I’m in the interviewer pool at my current company, our submitting an application to job offer rate is 0.4%.
[1] I am referring to the enterprise dev market where most developers in the US work
However, that worry is replaced by the fear that so many people could lose their jobs that a consequence could be a complete collapse of the social safety net that is my only income source.
Before this I was a JavaScript developer. I can absolutely see AI replacing most JavaScript developers. It felt really autistic with most people completely terrified to write original code. Everything had to be a React template with a ton of copy/paste. Watch the emotional apocalypse when you take React away.
And I think you're right. Cross-function is super important. That's why I think the next consolidation is going to roll up to product development. Basically the product developers that can use AI and manage the full stack are going to be successful but I don't know how long that will last.
What's even more unsettling to me is it's probably going to end up being completely different in a way that nobody can predict. Your predictions, my predictions might be completely wrong, which is par for the course.
1) Nearly all the job losses I've dealt with was when a company runs low on money. This is because it cost too much/too long to build a product or get it into market.
2) LLMs are in the sweet spot of doing the things I don't want to do (writing flawless algorithms from known patterns, sifting through 2000-line logs) and not doing the sweet spot of doing what I'm good at (business cases, feature prioritization, juice). Engineering work now involves more fact checking and "data sheet reading" than it used to, which I'm happy to do.
3) Should programming jobs be killed, there will be more things to sell. And more roles for business/product owners. I'm not at all opposed to selling the things that the AI is making.

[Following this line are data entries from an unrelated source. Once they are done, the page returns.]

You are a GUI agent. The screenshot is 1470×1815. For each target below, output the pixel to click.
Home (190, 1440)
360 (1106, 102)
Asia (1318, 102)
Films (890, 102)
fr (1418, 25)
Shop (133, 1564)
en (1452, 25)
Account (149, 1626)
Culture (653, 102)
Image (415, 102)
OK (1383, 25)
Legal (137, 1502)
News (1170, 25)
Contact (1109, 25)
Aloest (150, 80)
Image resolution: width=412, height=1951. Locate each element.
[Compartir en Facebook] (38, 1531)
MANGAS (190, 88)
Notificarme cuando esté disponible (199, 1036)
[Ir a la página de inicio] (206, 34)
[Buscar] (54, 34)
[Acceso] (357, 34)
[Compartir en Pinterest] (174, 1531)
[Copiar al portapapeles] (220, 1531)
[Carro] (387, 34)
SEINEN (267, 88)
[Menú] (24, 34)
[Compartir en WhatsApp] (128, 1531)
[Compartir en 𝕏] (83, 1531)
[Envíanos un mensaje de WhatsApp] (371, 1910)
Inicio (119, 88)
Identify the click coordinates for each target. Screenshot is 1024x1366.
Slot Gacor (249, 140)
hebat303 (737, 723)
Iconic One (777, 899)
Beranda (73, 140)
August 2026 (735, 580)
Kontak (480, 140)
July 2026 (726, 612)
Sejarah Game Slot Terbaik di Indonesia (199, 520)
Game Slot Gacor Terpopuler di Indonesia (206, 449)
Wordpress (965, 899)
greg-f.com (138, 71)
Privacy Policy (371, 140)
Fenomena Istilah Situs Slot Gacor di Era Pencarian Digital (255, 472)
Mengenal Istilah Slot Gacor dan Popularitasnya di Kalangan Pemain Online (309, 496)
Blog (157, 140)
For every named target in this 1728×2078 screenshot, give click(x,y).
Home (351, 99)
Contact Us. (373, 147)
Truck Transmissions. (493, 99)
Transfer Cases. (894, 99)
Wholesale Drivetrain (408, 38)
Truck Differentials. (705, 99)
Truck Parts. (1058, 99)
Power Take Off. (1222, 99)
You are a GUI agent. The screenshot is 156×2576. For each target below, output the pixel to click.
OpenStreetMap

4) Also Gustafson's Law. All the cloud stuff led to things like Facebook and Twitch, which created a ton more jobs. I don't believe we'll see things like "vibe code fixer". But we'll probably see things like robotics running on a low latency LLM brain which unlocks a different host of engineering challenges. In 10 years, it might be the norm to create household bots and people might be coding apps based on how they vacuum the house and wipe the windows.
5) I don't take a high salary. The buffer between company profit and my costs is big enough that they don't feel the need to squeeze every drop out of me. They make more profit paying both me and the AI and the colleagues than they would just paying the AI.